Stored data
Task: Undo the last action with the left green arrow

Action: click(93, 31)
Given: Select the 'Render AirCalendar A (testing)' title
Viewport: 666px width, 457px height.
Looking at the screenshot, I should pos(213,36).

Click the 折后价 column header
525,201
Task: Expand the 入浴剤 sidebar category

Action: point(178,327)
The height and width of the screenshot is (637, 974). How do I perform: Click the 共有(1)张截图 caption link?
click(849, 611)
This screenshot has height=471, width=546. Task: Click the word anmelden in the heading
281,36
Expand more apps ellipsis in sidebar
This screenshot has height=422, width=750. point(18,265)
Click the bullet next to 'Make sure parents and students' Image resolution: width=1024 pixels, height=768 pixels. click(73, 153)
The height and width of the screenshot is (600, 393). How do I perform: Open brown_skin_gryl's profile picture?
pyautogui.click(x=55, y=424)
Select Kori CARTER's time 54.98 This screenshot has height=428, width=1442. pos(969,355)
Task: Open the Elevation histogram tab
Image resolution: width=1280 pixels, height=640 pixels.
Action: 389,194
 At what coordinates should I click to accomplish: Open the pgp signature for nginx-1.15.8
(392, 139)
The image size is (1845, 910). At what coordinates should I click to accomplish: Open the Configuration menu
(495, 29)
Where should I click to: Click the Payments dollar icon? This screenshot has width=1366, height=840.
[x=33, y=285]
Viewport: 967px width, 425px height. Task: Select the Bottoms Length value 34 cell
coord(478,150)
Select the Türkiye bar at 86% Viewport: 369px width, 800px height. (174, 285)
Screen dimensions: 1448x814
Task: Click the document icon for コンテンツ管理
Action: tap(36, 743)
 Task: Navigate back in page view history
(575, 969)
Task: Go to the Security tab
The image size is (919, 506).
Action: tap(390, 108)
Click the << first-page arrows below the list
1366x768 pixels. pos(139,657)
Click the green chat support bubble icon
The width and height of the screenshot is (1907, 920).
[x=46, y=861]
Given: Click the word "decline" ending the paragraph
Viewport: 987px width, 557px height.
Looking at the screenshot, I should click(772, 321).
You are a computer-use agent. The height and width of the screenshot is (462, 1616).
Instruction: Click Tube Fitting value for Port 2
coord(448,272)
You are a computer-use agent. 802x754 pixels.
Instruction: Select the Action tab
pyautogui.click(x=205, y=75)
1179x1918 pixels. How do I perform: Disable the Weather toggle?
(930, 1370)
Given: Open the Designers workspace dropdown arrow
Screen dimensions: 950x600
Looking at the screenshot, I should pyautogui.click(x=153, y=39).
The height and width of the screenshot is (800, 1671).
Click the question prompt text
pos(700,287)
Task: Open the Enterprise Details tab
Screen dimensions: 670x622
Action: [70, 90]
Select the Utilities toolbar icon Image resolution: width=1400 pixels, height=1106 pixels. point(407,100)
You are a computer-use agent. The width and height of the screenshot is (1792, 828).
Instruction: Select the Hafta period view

■ Work item
Look through the records and copy every line that has the word "computer".

■ Problem solution
You are a computer-use agent. The height and width of the screenshot is (462, 1616).
You are a computer-use agent. 802x754 pixels.
You are a computer-use agent. The width and height of the screenshot is (1792, 828).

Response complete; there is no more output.